Navy STARRS Authors

Pacific Sunset for the U.S. Navy

By Captain Brent Ramsey, USN ret
STARRS Board of Advisors

The existential threat represented by the People’s Republic of China (PRC) is outlined in the documents cited below. Its intentions are to rule the world by 2049, the 100th anniversary of victory in its civil war.

The PRC is patient and has been on this path for 75 years. It is implacable, brutal, industrious, and smart.

We should believe the PRC that it means to rule, but we will not like a world ruled by China. Ask Taiwan, Hong Kong, India, Tibet, the Uyghurs, and the Philippines.

Key documents to study include:

  • U.S.-China Economic and Security Review Commission 2023 Report.” This bipartisan commission was created by Congress in 2000. It prepares an annual report for Congress and America. Just reading the Executive Summary will keep you up at night.
  • Made in China 2025 and the Future of American Industry” by Senator Marco Rubio, chair of the Senate Committee on Small Business & Entrepreneurship. It’s a stark warning that the PRC intends to dominate 10 key industrial sectors. It is well on its way. Already, the U.S. is fully dependent on too many things: EV batteries, solar panels, pharmaceuticals … the list goes on and on. ASPI’s tech tracker says that China leads the world in 37 of 44 critical tech fields.

The Chinese dominate the world in rare earths. This gives them a competitive advantage, a lever of power over every nation, including the U.S. Rare earths are essential to the manufacturing of high-tech including munitions, computers, AI, space tech, and communications.

We depend on the PRC for rare earths to build our weapons, ships, and aircraft. It can cut us off at a time it chooses, and it would seriously impede our ability to compete internationally and to defend ourselves.

The PRC’s “Wolf Warrior Tactics” are used to harass and intimidate adversaries. China illegally claims ownership of the South China Sea through its bogus “Nine Dash Line.”

It means to dominate the INDO Pacific, including conquering Taiwan and then Japan, South Korea, Vietnam, and the Philippines. Australia and the Pacific Islands are also longer-term goals for conquest.

The Chinese mean to have absolute control over the Pacific.

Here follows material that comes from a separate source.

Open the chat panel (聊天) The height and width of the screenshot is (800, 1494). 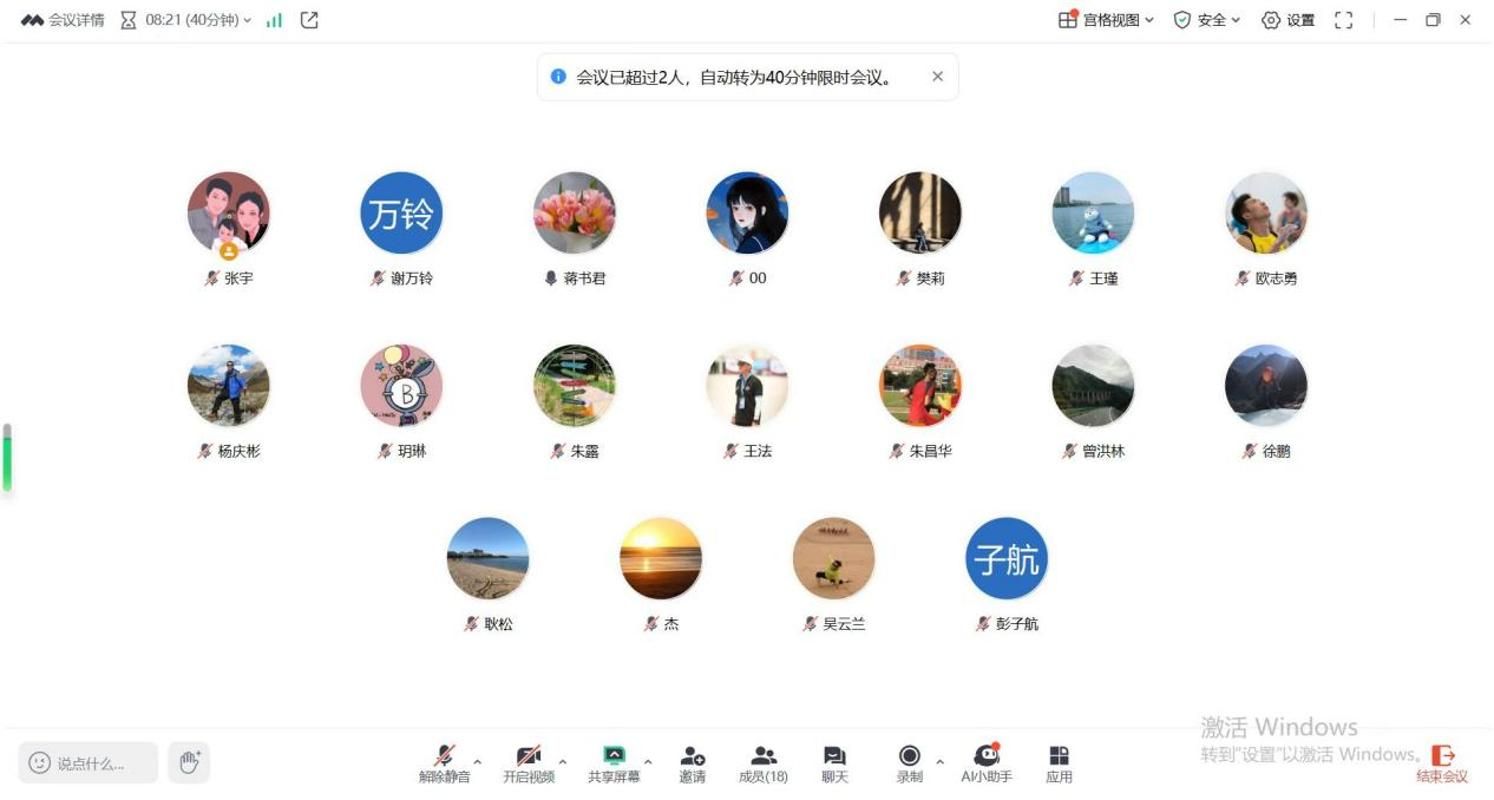click(834, 763)
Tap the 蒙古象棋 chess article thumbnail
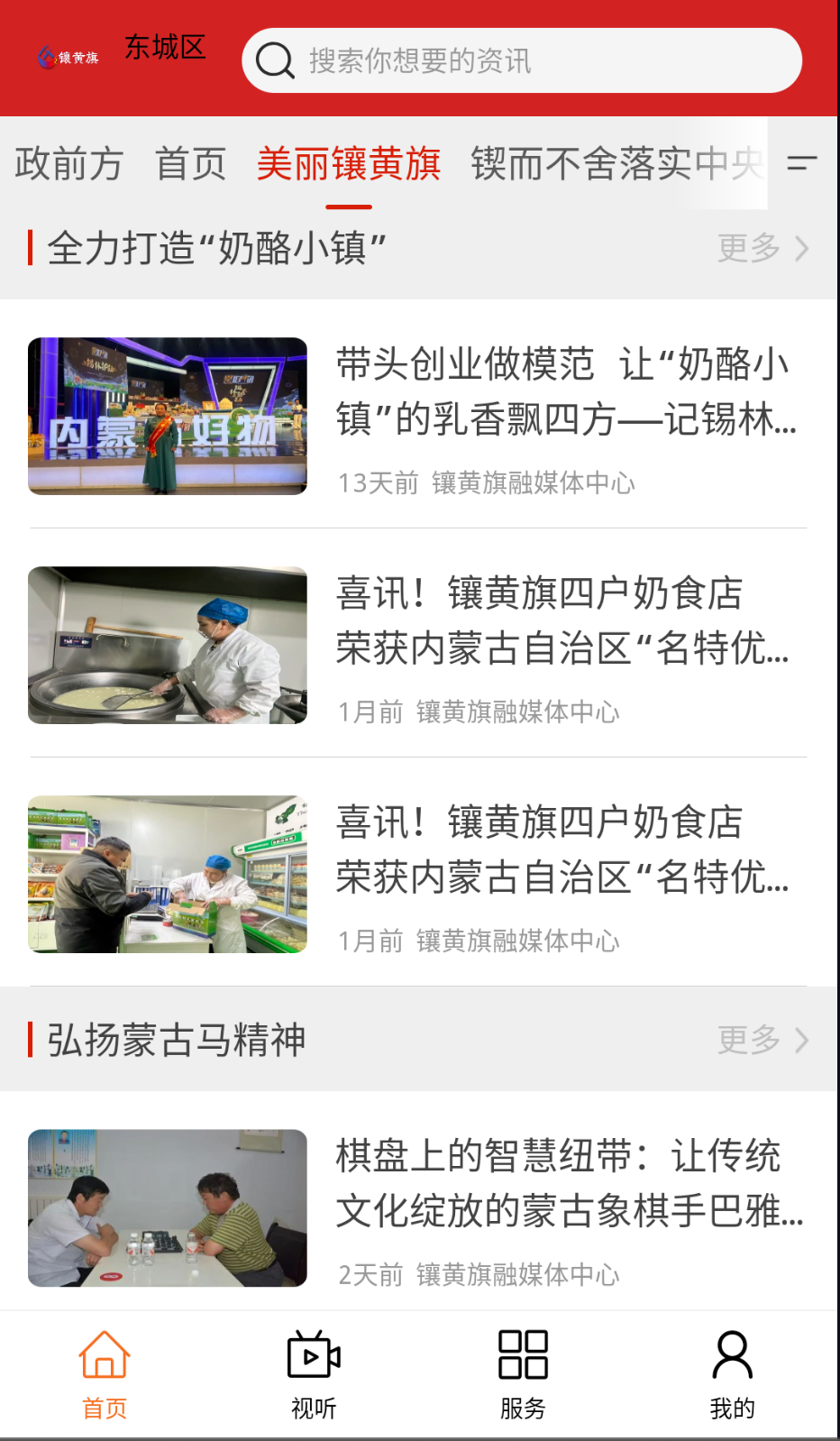The width and height of the screenshot is (840, 1441). (167, 1208)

The U.S. Navy and a few allies conduct Freedom of Navigation missions in the South China Sea and transit the Taiwan Strait to demonstrate that these are international waters and do not belong to the PRC. Unfortunately, it is a daunting task, and we are failing to deter China. Its response has been to become ever more aggressive against everyone.

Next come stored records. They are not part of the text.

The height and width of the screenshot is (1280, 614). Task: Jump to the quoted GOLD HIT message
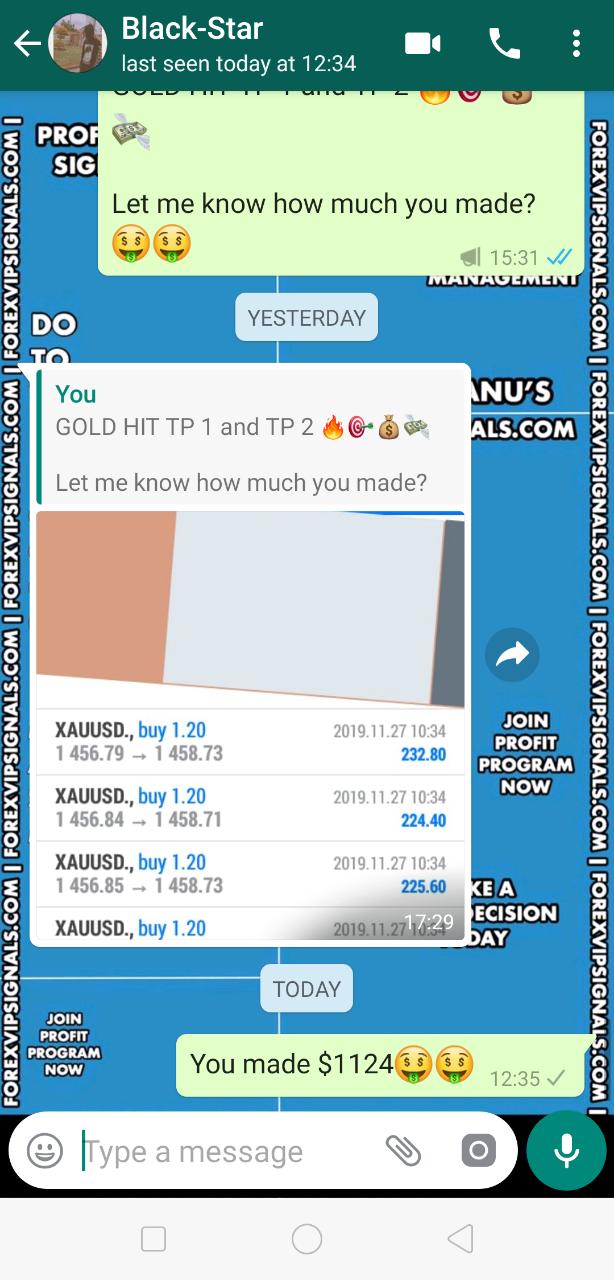point(250,438)
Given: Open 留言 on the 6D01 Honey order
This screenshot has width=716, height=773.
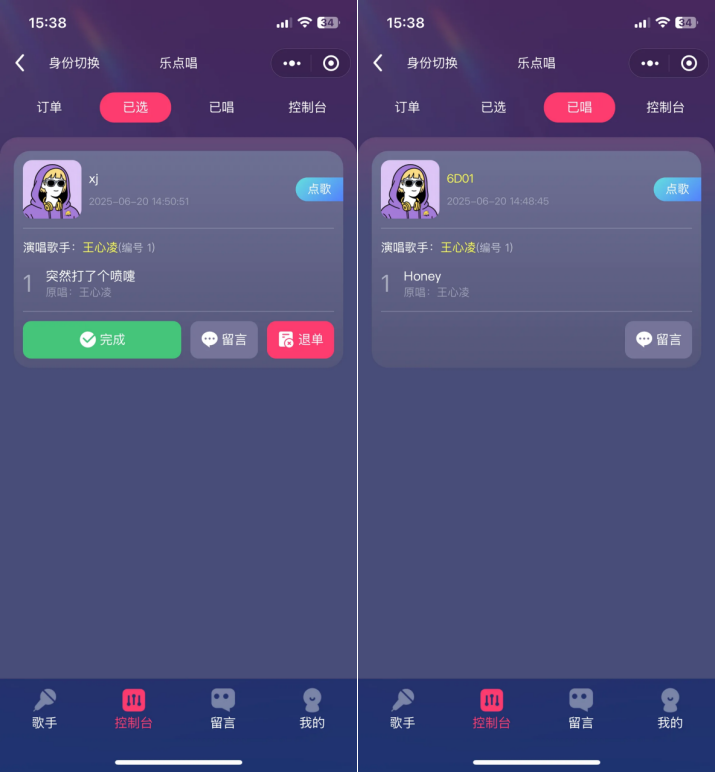Looking at the screenshot, I should (x=658, y=340).
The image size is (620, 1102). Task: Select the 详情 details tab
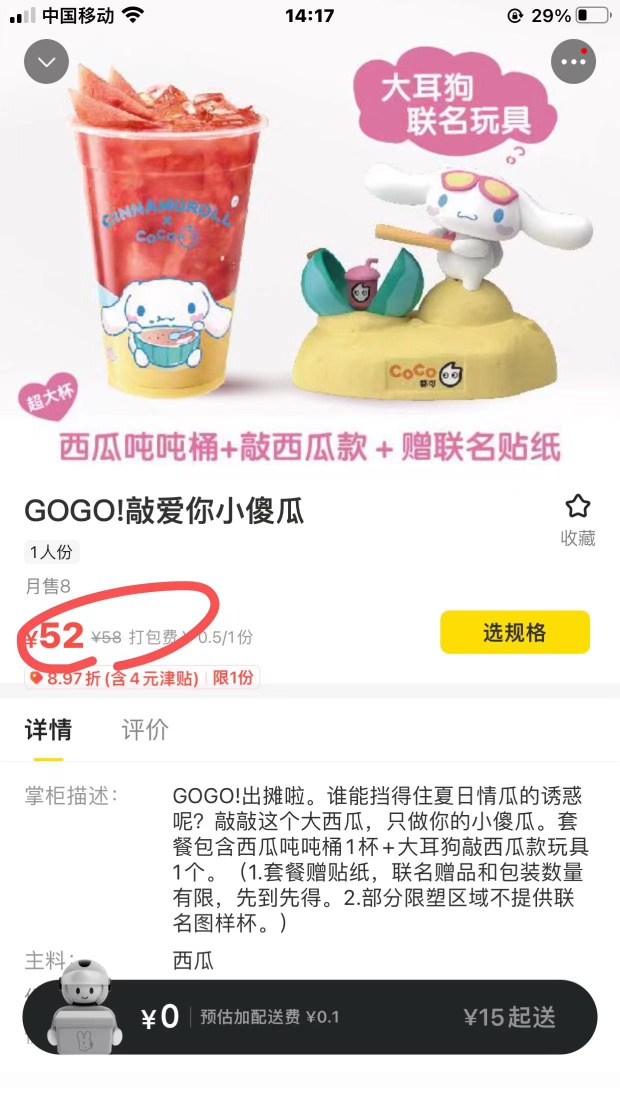click(48, 729)
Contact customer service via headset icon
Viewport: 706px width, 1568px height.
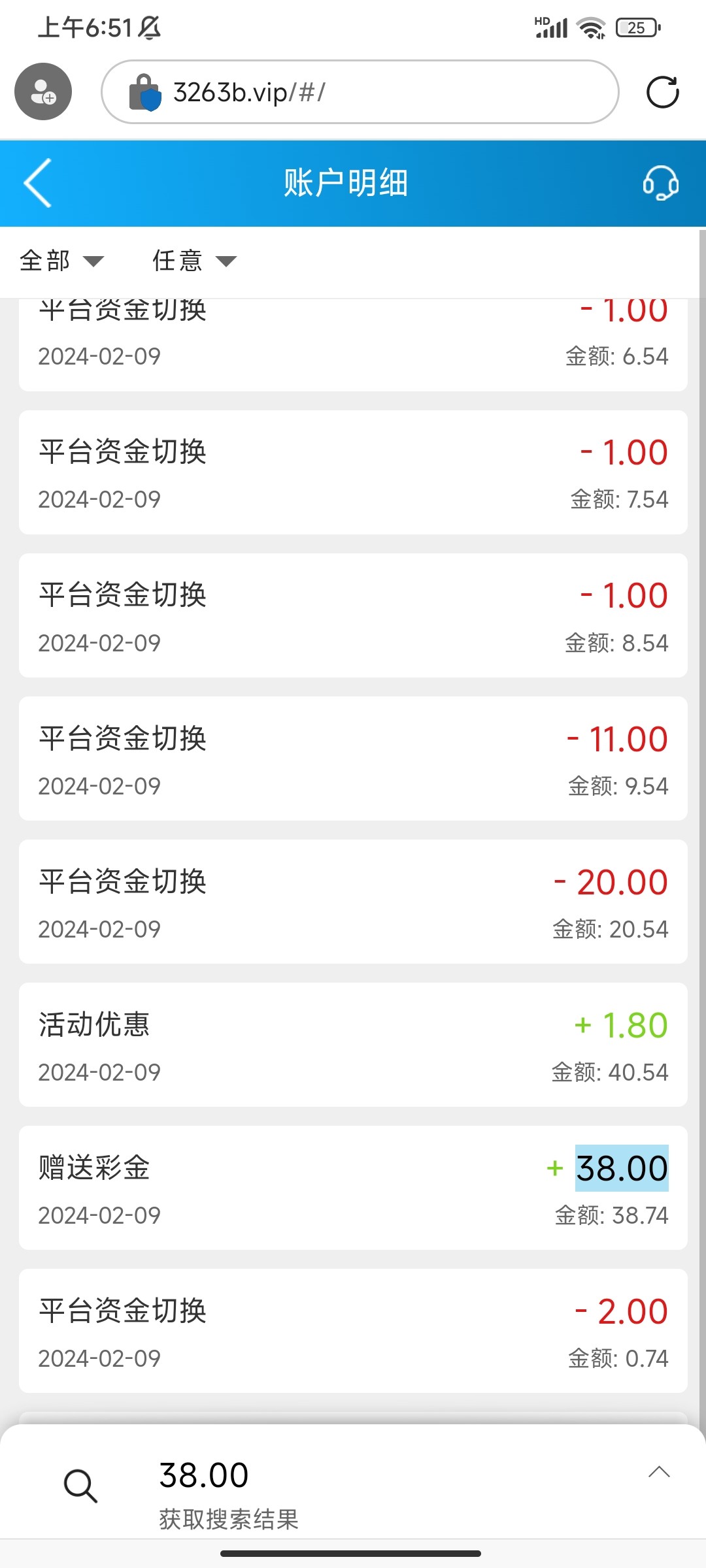(660, 183)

The PRC Navy already consists of 350 ships, 120 armed Chinese Coast Guard ships, and hundreds more Maritime Militia, so we are overwhelmed by numbers. We can only afford to deploy roughly 60 ships to the region.

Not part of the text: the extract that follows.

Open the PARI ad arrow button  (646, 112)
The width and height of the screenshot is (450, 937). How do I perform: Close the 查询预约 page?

By the Navy’s own estimates, its goal is to have approximately 75 ships ready for combat at any given time. With 60 in INDOPACOM, that leaves scant few for all the other trouble spots all over the world.

Roughly 30% of the entire world’s commerce transits the South China Sea. If this trade were cut off, the impact on the world economy, including that of the U.S., would be catastrophic.

U.S. policy must be to rebuild our Navy via the addition of hundreds of additional combat ships.

As it stands now, the Navy is at 291 battle force ships (only 232 combatants), and that number is not planned to rise in any projection.

A Congressional Research Service report issued January 22, 2024, indicates the Navy has three potential long-range plans, none of which has been adopted or endorsed by Congress, let alone funded.

The most aggressive of the plans has the Navy reaching 367 ships by FY 2053. The PRC is building ships at four times the rate of the U.S., and by the time we start adding ships, China will have well over 700 combatants to our 328-367 — whichever, if any, of the three plans is adopted.

Compounding the problem, U.S. shipbuilding capacity has shrunk catastrophically.

During the Reagan years, the Navy got quality ships from dozens of shipbuilders. Today we are down to five, but just two of them build 95% of the ships.

The larger, more capable ships like aircraft carriers, attack submarines, amphibious vessels, cruisers, and destroyers are all built by General Dynamics or Huntington-Ingalls.

They are monopolies, the only game in town; they control and dictate to the Navy. There should be more competition to drive both quality and price.

At the pace it is now on, the PRC will have already won control. Heritage Foundation national defense expert Brent Sadler warns the potential for another Pearl Harbor sneak attack is high.

Heritage’s 2024 Index of Military Readiness rates the Navy’s capacity to perform its mission as VERY WEAK!

Realistically, it is probably already too late. When war comes, we will fight with the ships we have. God save us!